After fifty years of marriage, George Willikers thought he had adapted to all his wife’s idiosyncrasies. They had survived multiple health crises. She had experienced a breast health scare and his ticker had a fickle rhythm requiring a pacemaker. They had worked together as a team raising their children and providing for the family. Now the children were raising their own families and George and Agnes Willikers were thoroughly empty-nesters. Without the continuing stress of familial duties, Agnes and George had more time together—perhaps they had too much time. Small habits, habits that had gone unnoticed for decades, now seemed overly petty and annoying.

For example, Agnes insisted on working two crossword newspaper puzzles before arising in the morning. George, usually an early riser, had always brought the morning papers in and Agnes would work the puzzles before any other morning duties could be attended to. She would always leave two or three clues for George to complete. He would wait for Agnes to say, “George, honey, I’m stuck on these last blanks. Be a dear and finish this off for me.” George had learned over the years that this was simply to massage his fragile ego.

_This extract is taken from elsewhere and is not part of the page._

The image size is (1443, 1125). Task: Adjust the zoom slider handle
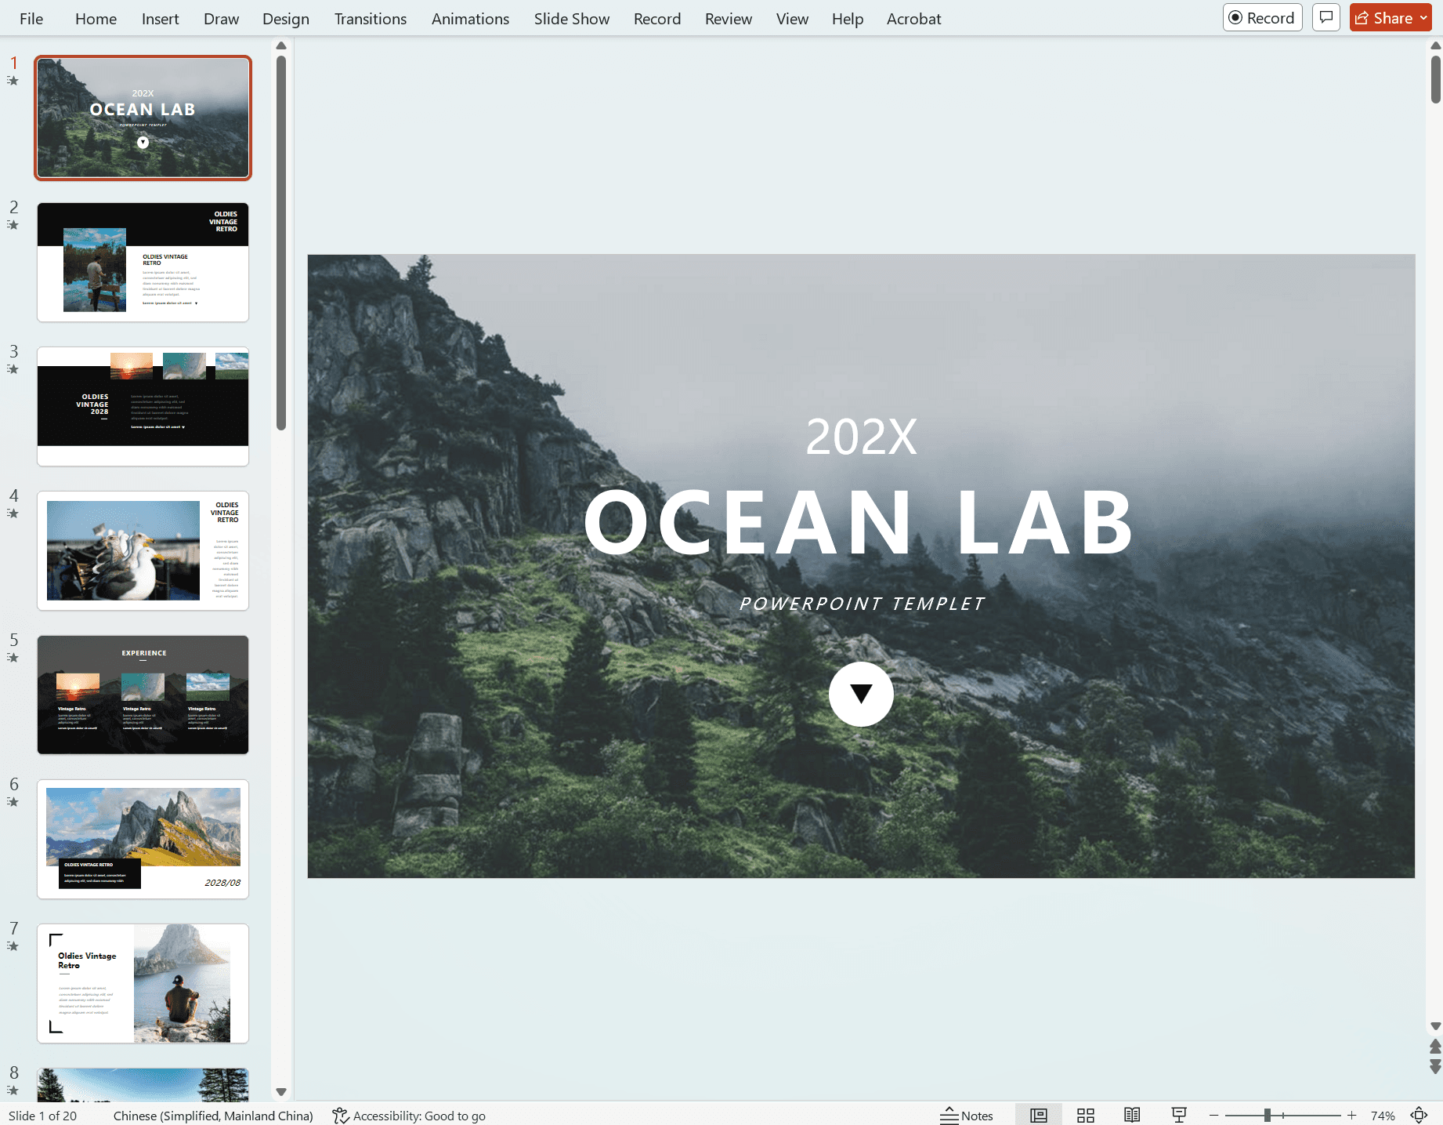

But the simple and recurring statement that bother George the most was a very innocent statement in itself that when repeated hundreds of times a day became more than annoying. Agnes would state any time George navigated about their home, “Turn the light out!” Sometimes this would be modified by the added phrase of, “Do you like paying the

power bill?” Or, do you think we’re made of money? Or perhaps, “The sun is up, it’s not dark.

Why do you need lights?

George’s responses that he was returning to the dark room momentarily, or he was having difficulties seeing in twilight went unheeded and only made Agnes’ protestations multiply.

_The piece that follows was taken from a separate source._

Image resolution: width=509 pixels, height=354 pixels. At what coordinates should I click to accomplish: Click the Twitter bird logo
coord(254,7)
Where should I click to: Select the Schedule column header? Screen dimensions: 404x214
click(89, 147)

George was not without flaws. He was not miserly, but had an inflated sense of his abilities to do home repairs. “I can fix the toaster. I can fix the vacuum cleaner. I can do anything a plumber can do and do it a lot cheaper.” Agnes had long ago stopped arguing with George over his inflated opinion of his home-maintenance abilities, and did not even complain when the bills arrived from the service men who made the needed repairs and corrected George’s feeble attempts at home maintenance.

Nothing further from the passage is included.